もやもや駅伝

もやもや解決のバトンリレー

赤羽雄二さんの、「ゼロ秒思考」より、『考えているつもりからの脱却』

一生懸命考えているつもりで、実際は立ち止まっている

 毎日、会社に行き仕事をしている。遊んでいるわけではない。でもなぜか資料の完成が期限ぎりぎりになる、という経験は少なくない。一生懸命考えているつもりで、実際は立ち止まっている。この資料にこんなに時間をかけてしまったのか、とへこむこともある。

立ち止まらないで考える方法

 ではどうすれば立ち止まらないで考えられるのか。考える密度を濃くする方法として、本書ではメモ書きを提案している。A4一枚に一分間の間に頭に浮かぶイメージ、感覚を言葉にする方法で、人の名前、欲望、憎しみ、くやしさといった負の感情も構わずに吐き出す。一日10枚を3週間続ければ、各段に考える密度が濃くなっていることに気づくことができる。

メモ書きをしてみて変わったこと

 もやもや迷うことがなくなり、期限の前倒しができるようになりました。プレゼンをする際にも、「これだけやったんだからきっと上手くいく」というように前向きに腹をくくれるようになりました。

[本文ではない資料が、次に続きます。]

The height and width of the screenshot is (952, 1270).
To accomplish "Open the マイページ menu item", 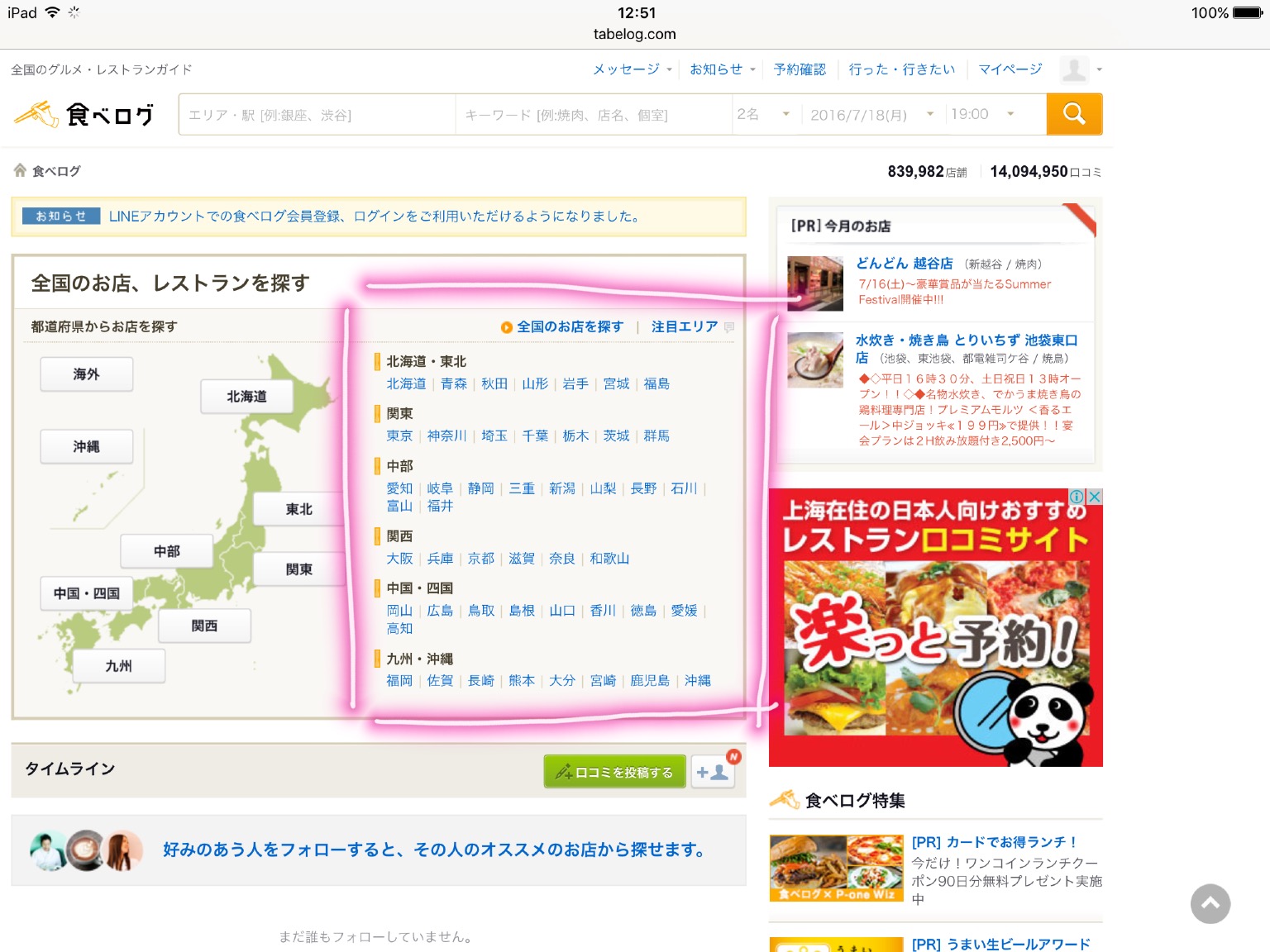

 話し言葉も簡潔になり、自分の足りていない部分も卑屈にならずにオープンに話すことができるようになりました。報告書や昇格レポートも自分の言葉で素直に書けるようになり、書類作成時間も大幅に短くなりました。

 「誰が知っているか、どこに書いてあるかを知っているか」が重要と見聞きしたことがあります。しかし実際に人とコミュニケーションする際には一つの言葉で前に進むという経験も多く、思考の瞬発力も同様かそれ以上に重要です。今では、紙とペンさえあれば、よほどのことがない限り、自信を持って打合せができるようになりました。

 思考の質とスピードの到達点のことをゼロ秒思考と赤羽さんは言います。メモ書きをし始めてから、自分の言葉に自分が驚く経験が何度かありました。一度体感するとやみつきになります。

 A4メモ書き、一度試してみてはいかがでしょうか。